§ Quellenauszug
________________

Herausforderung angehen

Hessen wolle diese Herausforderung mit seinem nächsten Hochschulpakt angehen. In Hessen werden – wie in anderen Bundesländern auch – vor allem an Grund- und Förderschulen Lehrkräfte gesucht. An Gymnasien sieht es bis auf bestimmte Mängelfächer dagegen noch recht gut aus.

«Mit der gleichen Lehrer-Schüler-Relation, mit der Lehrer vor 15 oder 20 Jahren gearbeitet haben, würde heute keine Schule mehr arbeiten können», betonte Lorz. In Hessen beispielsweise habe es vor 20 Jahren rund 80.000 Schülerinnen und Schüler mehr gegeben, jedoch 10.000 Lehrerinnen und Lehrer weniger. Aktuell gibt es in dem Bundesland rund 53.000 Lehrerstellen. Und die Schulen sagten: «Wir brauchen noch viel mehr.»

Ist turnusmäßig für 2019 als Präsident der Kultusministerkonferenz benannt: Hessens Kultusminister Alexander Lorz. Foto: HKM / Manjit Jari

Bei Prognosen für künftige Bedarfe müssen man sich stets darüber im Klaren sein, dass die Zahlen unter Umständen nicht besonders zuverlässig sind, sagte der Minister. «Natürlich ärgert uns das.» Aber die Berechnungen seien ein hochkomplexes System. Es gehe ja nicht nur um die globale Zahl. «Wir müssen die Prognosen vor allem regional und auf die verschiedenen Schulformen herunterbrechen», erläuterte Lorz.

________________

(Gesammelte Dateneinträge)
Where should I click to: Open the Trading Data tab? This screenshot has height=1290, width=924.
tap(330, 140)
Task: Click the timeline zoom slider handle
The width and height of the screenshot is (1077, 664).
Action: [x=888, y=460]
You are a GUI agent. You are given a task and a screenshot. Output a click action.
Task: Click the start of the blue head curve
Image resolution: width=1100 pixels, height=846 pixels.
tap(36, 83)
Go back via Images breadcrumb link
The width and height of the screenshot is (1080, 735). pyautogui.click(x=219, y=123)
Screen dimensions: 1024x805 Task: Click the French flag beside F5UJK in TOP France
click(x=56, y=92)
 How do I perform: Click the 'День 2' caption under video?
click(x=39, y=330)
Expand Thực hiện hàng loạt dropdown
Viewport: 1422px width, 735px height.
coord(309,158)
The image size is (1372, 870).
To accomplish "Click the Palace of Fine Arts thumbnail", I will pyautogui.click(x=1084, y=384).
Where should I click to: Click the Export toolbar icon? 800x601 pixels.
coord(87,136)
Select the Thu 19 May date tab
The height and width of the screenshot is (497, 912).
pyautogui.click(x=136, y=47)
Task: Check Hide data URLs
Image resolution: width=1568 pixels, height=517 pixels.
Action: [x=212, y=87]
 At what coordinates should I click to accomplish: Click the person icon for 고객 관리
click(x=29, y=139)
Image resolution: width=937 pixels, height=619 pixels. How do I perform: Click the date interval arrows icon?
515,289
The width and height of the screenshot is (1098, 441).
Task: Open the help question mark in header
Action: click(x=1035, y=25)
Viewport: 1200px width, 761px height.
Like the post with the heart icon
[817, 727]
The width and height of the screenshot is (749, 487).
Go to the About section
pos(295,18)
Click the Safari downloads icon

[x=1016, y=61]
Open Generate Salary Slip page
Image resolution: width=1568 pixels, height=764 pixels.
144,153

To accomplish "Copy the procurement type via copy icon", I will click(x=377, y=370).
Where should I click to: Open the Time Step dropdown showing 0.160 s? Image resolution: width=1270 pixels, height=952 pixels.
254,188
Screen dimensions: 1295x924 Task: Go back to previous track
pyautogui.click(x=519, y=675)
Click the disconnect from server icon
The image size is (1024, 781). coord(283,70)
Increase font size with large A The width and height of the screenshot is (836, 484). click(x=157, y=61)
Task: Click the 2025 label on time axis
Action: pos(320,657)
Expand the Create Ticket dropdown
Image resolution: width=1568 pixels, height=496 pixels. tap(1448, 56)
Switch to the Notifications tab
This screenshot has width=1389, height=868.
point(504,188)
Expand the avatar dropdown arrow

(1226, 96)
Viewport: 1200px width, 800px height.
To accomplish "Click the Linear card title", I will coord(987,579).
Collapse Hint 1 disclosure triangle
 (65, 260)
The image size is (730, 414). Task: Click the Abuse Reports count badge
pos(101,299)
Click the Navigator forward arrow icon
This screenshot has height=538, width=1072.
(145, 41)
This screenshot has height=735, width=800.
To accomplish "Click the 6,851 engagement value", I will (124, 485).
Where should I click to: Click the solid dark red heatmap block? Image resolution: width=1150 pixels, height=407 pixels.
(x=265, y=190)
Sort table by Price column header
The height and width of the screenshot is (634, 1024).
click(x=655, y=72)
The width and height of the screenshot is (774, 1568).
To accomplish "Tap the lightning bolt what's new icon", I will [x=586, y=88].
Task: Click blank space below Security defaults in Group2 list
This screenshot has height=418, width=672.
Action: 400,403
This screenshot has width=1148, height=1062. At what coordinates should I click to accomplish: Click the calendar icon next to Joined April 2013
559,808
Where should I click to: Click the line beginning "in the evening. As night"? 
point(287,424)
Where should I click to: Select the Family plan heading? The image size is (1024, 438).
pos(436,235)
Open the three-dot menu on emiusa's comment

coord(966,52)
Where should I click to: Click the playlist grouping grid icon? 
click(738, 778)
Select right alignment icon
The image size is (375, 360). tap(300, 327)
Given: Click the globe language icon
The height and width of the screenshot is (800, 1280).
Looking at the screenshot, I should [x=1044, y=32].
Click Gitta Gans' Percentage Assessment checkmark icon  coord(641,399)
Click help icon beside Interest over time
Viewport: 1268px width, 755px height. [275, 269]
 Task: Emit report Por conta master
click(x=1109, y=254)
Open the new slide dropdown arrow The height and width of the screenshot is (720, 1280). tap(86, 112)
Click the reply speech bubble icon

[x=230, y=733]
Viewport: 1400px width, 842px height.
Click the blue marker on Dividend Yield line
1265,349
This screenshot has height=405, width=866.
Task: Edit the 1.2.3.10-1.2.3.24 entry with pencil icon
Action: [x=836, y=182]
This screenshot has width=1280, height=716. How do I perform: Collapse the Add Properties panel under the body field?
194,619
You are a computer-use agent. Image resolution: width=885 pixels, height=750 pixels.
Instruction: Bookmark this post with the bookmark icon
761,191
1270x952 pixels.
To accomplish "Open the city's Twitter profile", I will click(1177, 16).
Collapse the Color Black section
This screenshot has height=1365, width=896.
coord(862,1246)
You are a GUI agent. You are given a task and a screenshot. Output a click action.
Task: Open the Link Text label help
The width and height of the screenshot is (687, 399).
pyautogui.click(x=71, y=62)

________________

§ Ihre Aufgaben
- 1) Schreiben Sie aus dem Auszug über den Lehrerbedarf in Hessen den Abschnitt von "Hessen wolle diese" bis "recht gut aus." wortgetreu ab.
- 2) Beantworten Sie bitte anhand des Auszugs über den Lehrerbedarf in Hessen diese Fragen:
(a) An welchen Schulformen werden in Hessen vor allem Lehrkräfte gesucht?
(b) Wie viele Lehrerstellen gibt es aktuell in Hessen?
(c) Worauf müssen die Prognosen laut Lorz vor allem heruntergebrochen werden?
- 3) Führen Sie den Auszug über den Lehrerbedarf in Hessen im Anschluss an seinen letzten Satz weiter.
Die Daten stehen in keinem Zusammenhang mit dem Auszug.

§ Lösungen
- 1)
Hessen wolle diese Herausforderung mit seinem nächsten Hochschulpakt angehen. In Hessen werden – wie in anderen Bundesländern auch – vor allem an Grund- und Förderschulen Lehrkräfte gesucht. An Gymnasien sieht es bis auf bestimmte Mängelfächer dagegen noch recht gut aus.

- 2)
(a) Vor allem an Grund- und Förderschulen.
(b) Rund 53.000.
(c) Auf die Regionen und auf die verschiedenen Schulformen.

- 3)
Das seien sehr viele Faktoren, unter denen die allgemeinen Wanderungsbewegungen eine Hauptrolle spielen. «Da zerbrechen sich in allen Ministerien Heerscharen von hoch qualifizierten Mathematikern und Statistikern den Kopf, wie die Prognosen noch zuverlässiger werden können.»

Unter den Ländern gibt es nach den Worten von Lorz eine Übereinkunft, nicht mit gezielten Kampagnen Lehrer untereinander abzuwerben. «Was wir aber nicht verhindern können ist, dass die einen oder anderen Länder attraktivere Arbeitsbedingungen bieten, Stichwort Besoldung», sagte Lorz. Wenn Lehrer sich daran orientierten, dann sei das etwas, mit dem man im Föderalismus leben müsse. «Interessanterweise ist der Effekt aber nicht groß», sagte der Minister. Nach seiner Erfahrung würden angehende Lehrer nicht für 300 Euro mehr im Monat einmal quer durch Deutschland umziehen. dpa

Lehrermangel: Wie einzelne Länder reagieren

Der scheidende KMK-Chef, Thüringens Bildungsminister Helmut Holter (Linke), fordert mehr Vergleichbarkeit der Lehrerausbildung in den Bundesländern. Weil die Bildung Ländersache sei, habe sich jedes Bundesland eigene Regeln gegeben. Die Lehramtsabschlüsse seien nicht in jedem Fall vergleichbar. Er wünsche sich eine «Harmonisierung». Holter sieht in der Verbeamtung von Lehrern ein wichtiges Instrument gegen den Mangel. «Alle Länder sind auf dem Weg, Lehrer zu verbeamten. Das hat einen hohen Stellenwert», sagte er. Gegen den Personalmangel gebe es aber kein Patentrezept. Eine große Herausforderung bestehe auch darin, Lehrer für bestimmte Mangelfächer und für Schulen im ländlichen Raum zu gewinnen.

Rheinland-Pfalz ist nach Aussagen des Bildungsministeriums in Mainz seit Jahren bestrebt, «angehenden Lehrkräften gute Beschäftigungsbedingungen zu ermöglichen». Dazu gehöre die Verbeamtung von Lehrkräften. Mit einem Altersdurchschnitt von 44 Jahren gehörten die Kollegien in Rheinland-Pfalz mit zu den jüngsten bundesweit. Daher müssen auch weniger Stellen von Lehrkräften, die in den Ruhestand wechseln, nachbesetzt werden.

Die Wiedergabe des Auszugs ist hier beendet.